## SOURCE EXCERPT
================================

‘Revenge evictions’ are on the rise across the North West as Britain’s housing shortage remains rife, an investigational study by Shelter has shown.
Poor living conditions continue to be the norm for 38% of renters who admitted to living in mould infested properties in a YouGov survey that was commissioned by Shelter and British Gas.
The findings also highlighted that out of the 4,500 private rental residents surveyed, another 38% had to put up with damp.
Despite these concerning and dangerous issues that many residents face in their homes one in 10 renters in the North West don’t approach their landlords about their problems for fear of being evicted in revenge for complaining.
A couple revealed to MM their unrest after living in a damp-infested one-bedroomed flat in Salford for a month before finding a safer home.
Claire* said: “There were certain things that needed fixing with the house initially, doors needed fixing, the boiler was broken, there was a gas leak – the shower stopped working. But the biggest issue was the rising damp.
“It started out pretty small but then it just grew so quickly to the point where there were mites on the wall, slugs and woodlice.”
John* revealed: “We were phoning up the landlords and sometimes they would never pick up the phone, or they would say they’d ring back and never did. That went on for about three weeks.”
Science has proven that both damp and mould are known to contribute to health problems like asthma and eczema.
Inhaling or touching mould spores can cause allergic reaction like skin rashes, sneezing and can sometimes trigger asthma attacks.
Claire said: “We were so ill. I got a rash all over my arms. We were both off work for a week because of it.
“At the end of the day you want your house to be liveable, that’s what you pay for.
“I rang environmental services because that was the first step to contacting the ombudsmen, we then rang the landlords again and as soon as I mentioned the words environmental health then magically they found another flat for us.”
The figures released by Shelter are part of its campaign to implement a law that protects renters from becoming victims of ‘revenge evictions’ carried out by a small minority of rogue landlords.
Past studies carried out by the charity found that 213,000 people across England faced eviction for complaining about the dismal conditions in their homes – something the couple who spoke to MM weren’t surprised to hear.

================================

## EXTRACTED RECORDS
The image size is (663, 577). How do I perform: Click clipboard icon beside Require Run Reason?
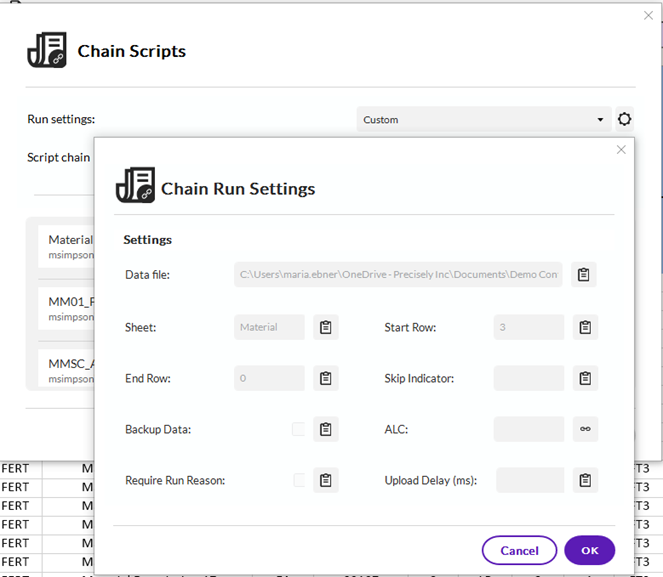325,480
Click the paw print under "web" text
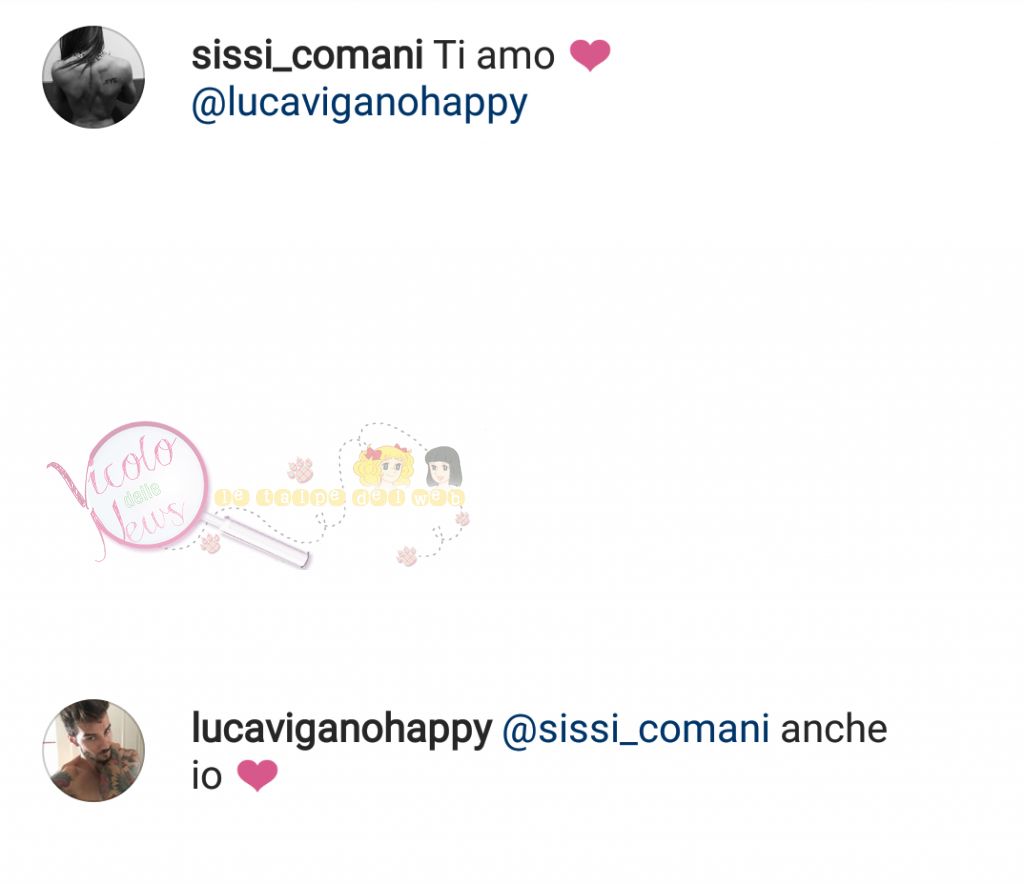Viewport: 1024px width, 884px height. [462, 519]
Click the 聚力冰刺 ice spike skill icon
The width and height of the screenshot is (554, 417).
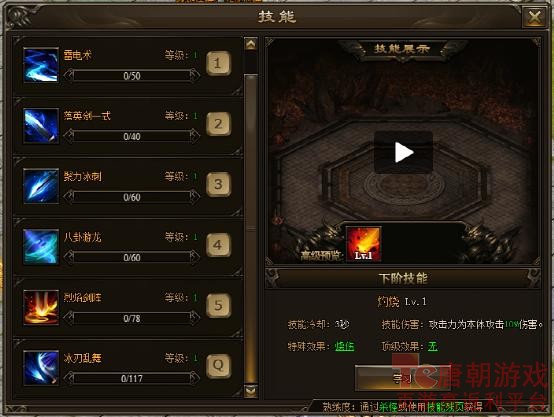(41, 186)
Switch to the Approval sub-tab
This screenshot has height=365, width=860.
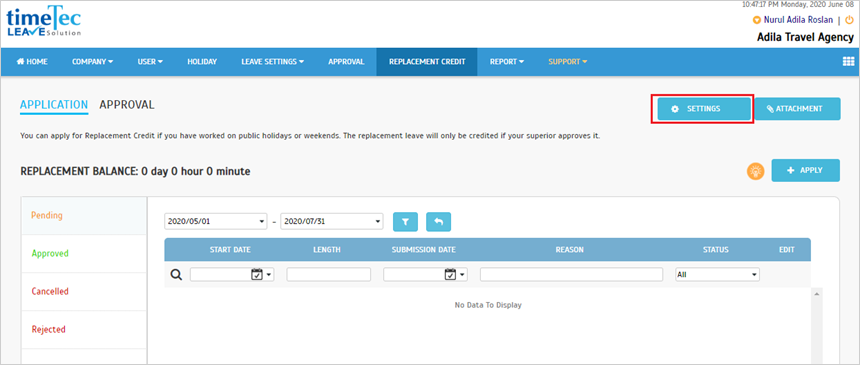[x=127, y=104]
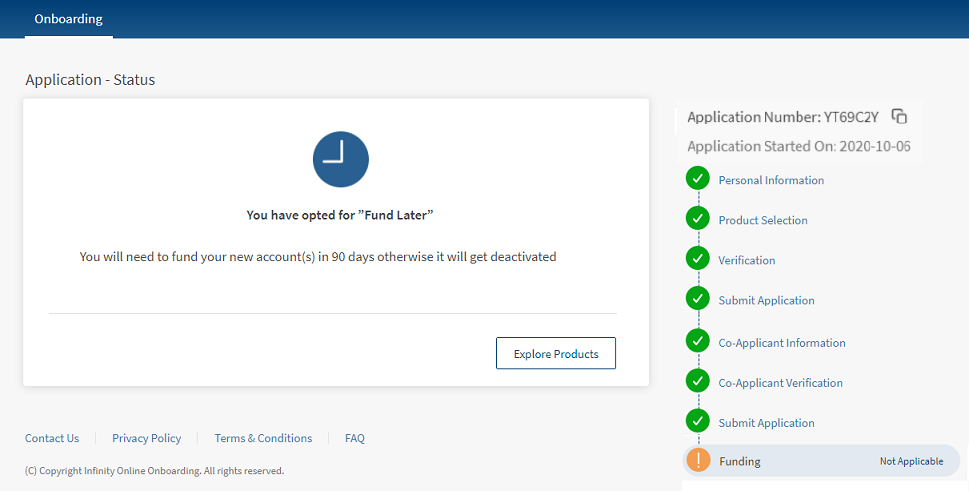The height and width of the screenshot is (491, 969).
Task: Open the Contact Us link
Action: 52,438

================================

## WHAT THE TASK ASKS
In the article on revenge evictions, which creatures does Claire say ended up on the wall as the damp spread? List all of them.

## EXPECTED ANSWER
- Mites
- Slugs
- Woodlice